A series of solid solution Ca_1+xSr_2−xAl₂O₆:Eu³⁺ (0 ≤ x ≤ 1) phosphors has been successfully synthesized via a high-temperature solid-state method. The phase structures, photoluminescence performances, and fluorescence lifetimes, as well as the thermal stability properties, have been systematically investigated. All of the samples possess a cubic structure system and belong to the Pa(205) space-group. Owing to the ⁵D₀ → ⁷F₂ transition of the Eu³⁺ ions, the photoluminescence emission (PL) spectra demonstrate a strong red emission band at around 612 nm. As the Sr²⁺ ions have been substituted by Ca²⁺ ions in the CaSr₂Al₂O₆:Eu³⁺ composition, the luminous intensities are gradually enhanced owing to the average bond lengths of Ca–O, Sr/Ca–O, and Sr–O, which are shorter.
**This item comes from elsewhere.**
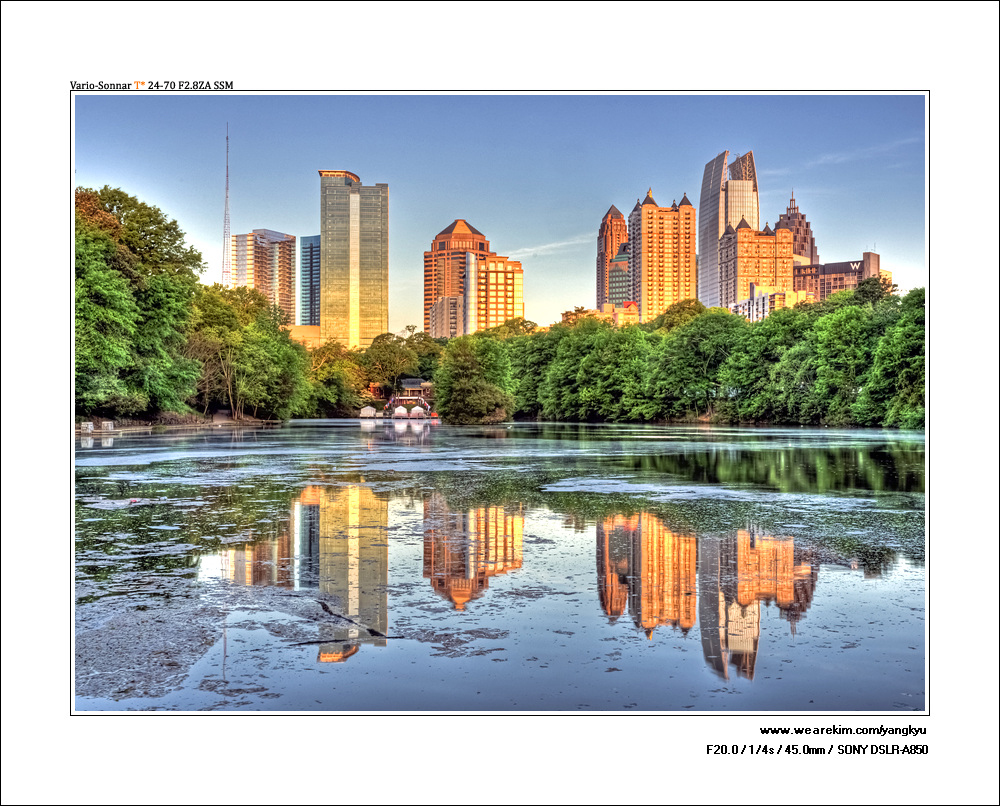Click the Vario-Sonnar lens caption text

pyautogui.click(x=101, y=85)
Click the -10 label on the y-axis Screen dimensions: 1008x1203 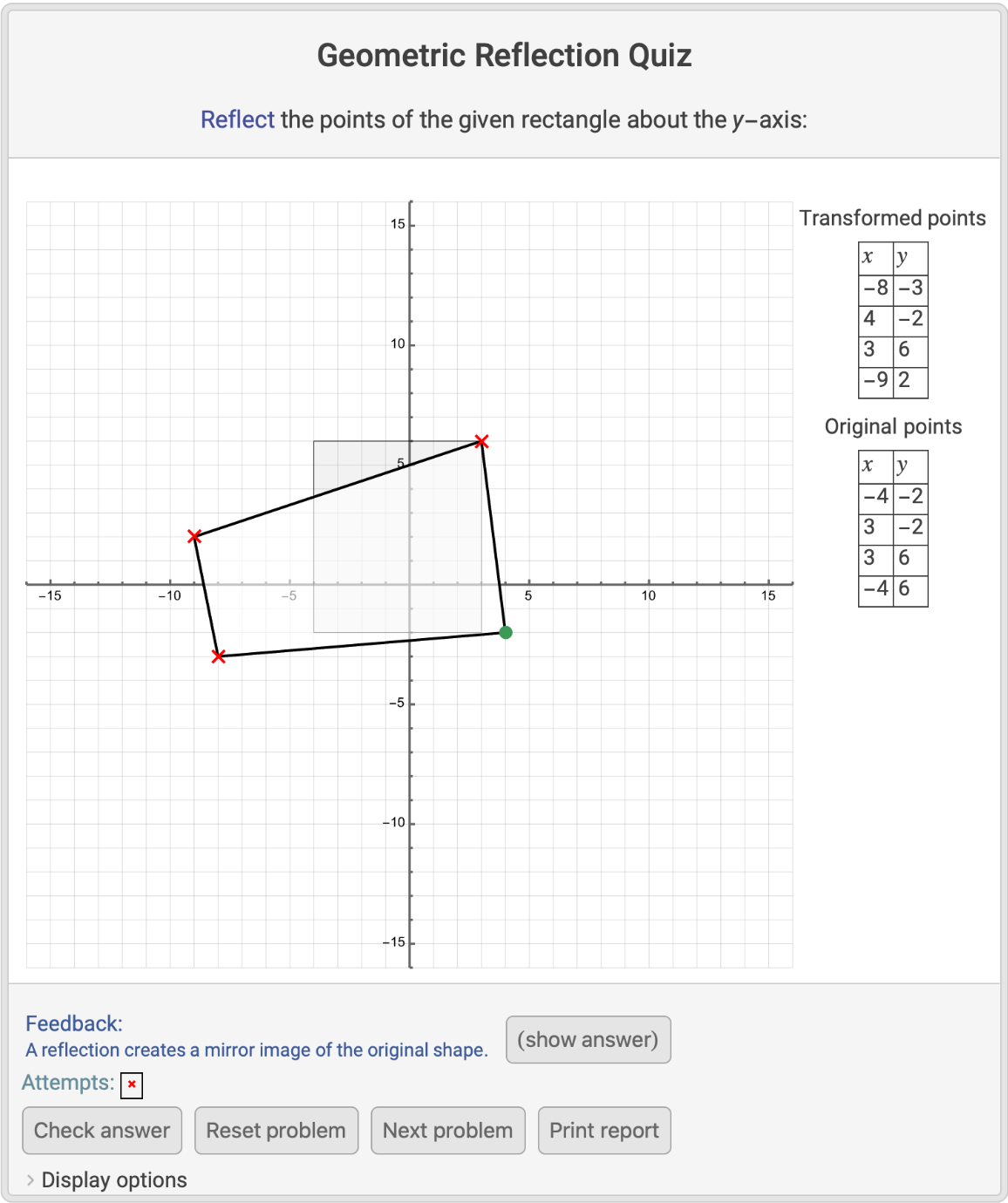(394, 822)
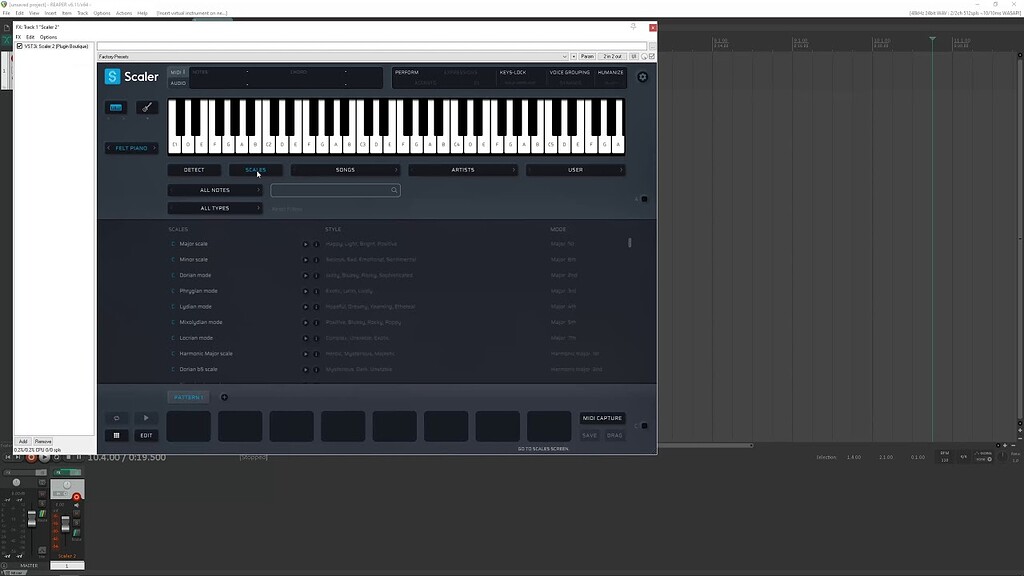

In addition, the PL intensities at 423 K for the CaSr₂Al₂O₆:0.02Eu³⁺, Ca_1.5Sr_1.5Al₂O₆:0.02Eu³⁺, and Ca₂SrAl₂O₆:0.02Eu³⁺ phosphors retain 84.5%, 76.1%, and 75.7% of their intensities, respectively, compared with their initial intensities at 303 K. The results demonstrate that high-performance Eu³⁺-activated red-emitting phosphors can be obtained via cation substitution.